Voices

What Is Your Brand Saying (or Doing) For You?

In a highly regulated and competitive market, how do you stand out? It’s about your brand, David Avrin, the Visibility Coach, told advisors at Fidelity’s Inside Track conference in New York City on Thursday.

Or, according to his mantra, “It’s not who you know, it’s who knows you.”

“Branding is nothing more than the residual image left after you meet with someone,” Avrin said. “What are you known for and what do you aspire to?”

While we have no control over our brand, we do have great influence over it, Avrin said. The bad news is that nearly everyone in the industry is good at what they do. The good news is that there are a lot of ways to stand out.

So how do you build a “marketable, visceral brand identity”? Avrin has three steps for advisors.

1 Be unexpected – stand out.

Be remarkable, Avrin said. “What are you doing that is so unexpected or remarkable that people can’t help but talk about?”

Even better, to what question are you and your practice the answer to? Not just a choice, but the best choice? “What can you own – and I’m not talking about market share, I’m talking mind share,” he said. What can you own in your clients and prospects minds? 

Advisors should also consider the words they use to describe their business and to differentiate themselves. “Words can be powerful or they can be meaningless,” Avrin said. “Are you speaking their language? It’s not about dumbing it down, but about speaking in a way that is fiercely relatable for whom you are talking to.”

In a “plague of blah, blah, blah,” many firms look and sound exactly the same to prospective clients, Avrin said. Nearly every firm says its people and the combined experience set it apart, or that clients come first. Even more common (and less powerful), Avrin said is the financial services adage: ‘We really listen.’ “Your competency is not your value proposition,” he stressed.

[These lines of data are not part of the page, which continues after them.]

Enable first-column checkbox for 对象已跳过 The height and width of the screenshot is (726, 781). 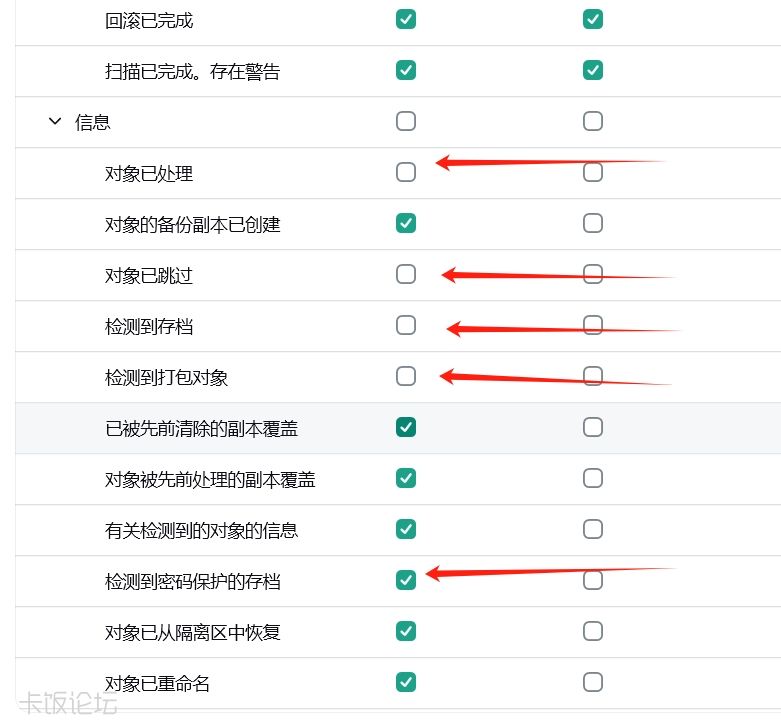click(406, 274)
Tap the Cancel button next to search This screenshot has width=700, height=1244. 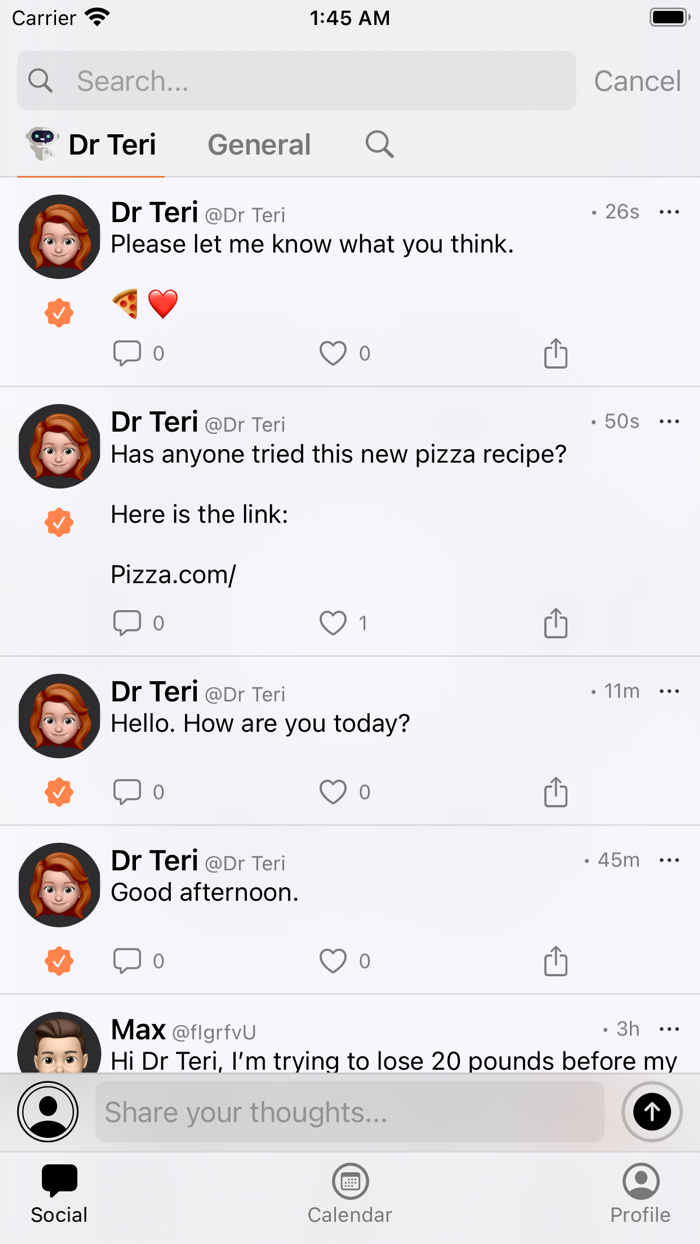point(637,81)
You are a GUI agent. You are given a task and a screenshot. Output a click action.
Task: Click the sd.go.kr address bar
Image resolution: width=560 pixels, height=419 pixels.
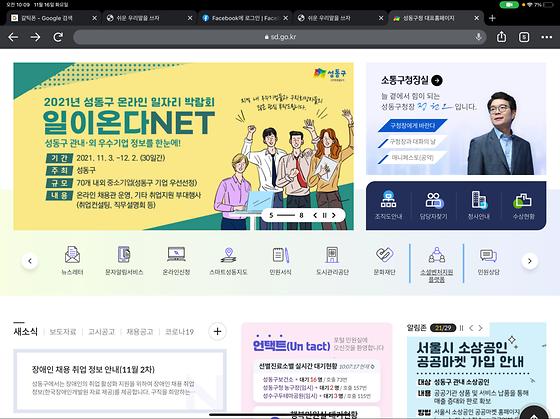point(280,37)
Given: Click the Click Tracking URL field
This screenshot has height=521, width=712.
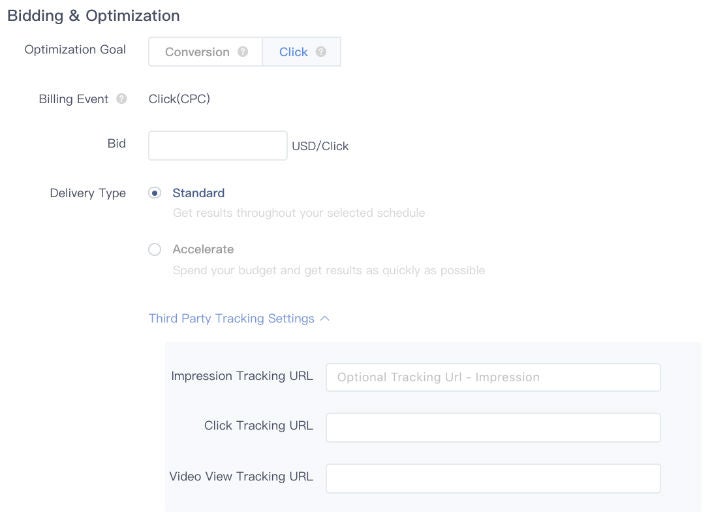Looking at the screenshot, I should (493, 427).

Advisor David Edwards of Heron Financial Group said he was happy to hear that his firm isn’t making some of the mistakes Avrin pointed out. “We’ve been upgrading our brand for the last four years, which includes marketing materials of course, but also the technology we use and the way we answer the phone.” Heron’s new slogan is ‘We take CARE of your financial life.’

To see just how close your branding is to that of your competitors, Avrin suggested printing out their marketing materials and highlighting buzz words. “You’ll be stunned at how similar their statements and assertions are to the ones you are making.”

He recommended the following exercise to avoid sounding so generic: Create a top 10 list of assertions (things that really differentiate you) that if someone believed, you would have their business. Then narrow that down to the top five, put it near every phone in the office and make sure no one gets off the phone until three of those things have been said.

2 Craft your story.

Once you know what makes you stand out, what differentiates you, you have to craft that into a compelling story.

Ask questions to help you craft your story, Avrin said. “Ask, what do we want them to know and what do we want them to do?,” he said. “Find real and legitimate ways to differentiate yourselves and let go of some of that old, useless language.”

3 Be very, very visible. 

What are you doing to be visible in the marketplace? “The greatest enemy of success in business is anonymity,” Avrin said. He offered a few ideas for advisors to promote their brand:

  • Use low-cost resources to look more professional. Examples: elance.com, 99designs.com, fiverr.com.
  • Write for publications your target market reads.
  • Reach out regularly with newsletters.
  • Use videos, a “tangible trail of wisdom.” 
  • Self-publish or use a publisher to write a book.

“Everything that leaves your business, whether it’s written or video, is part of your brand,” Avrin said. “Make sure everything that leaves your firm is excellent.”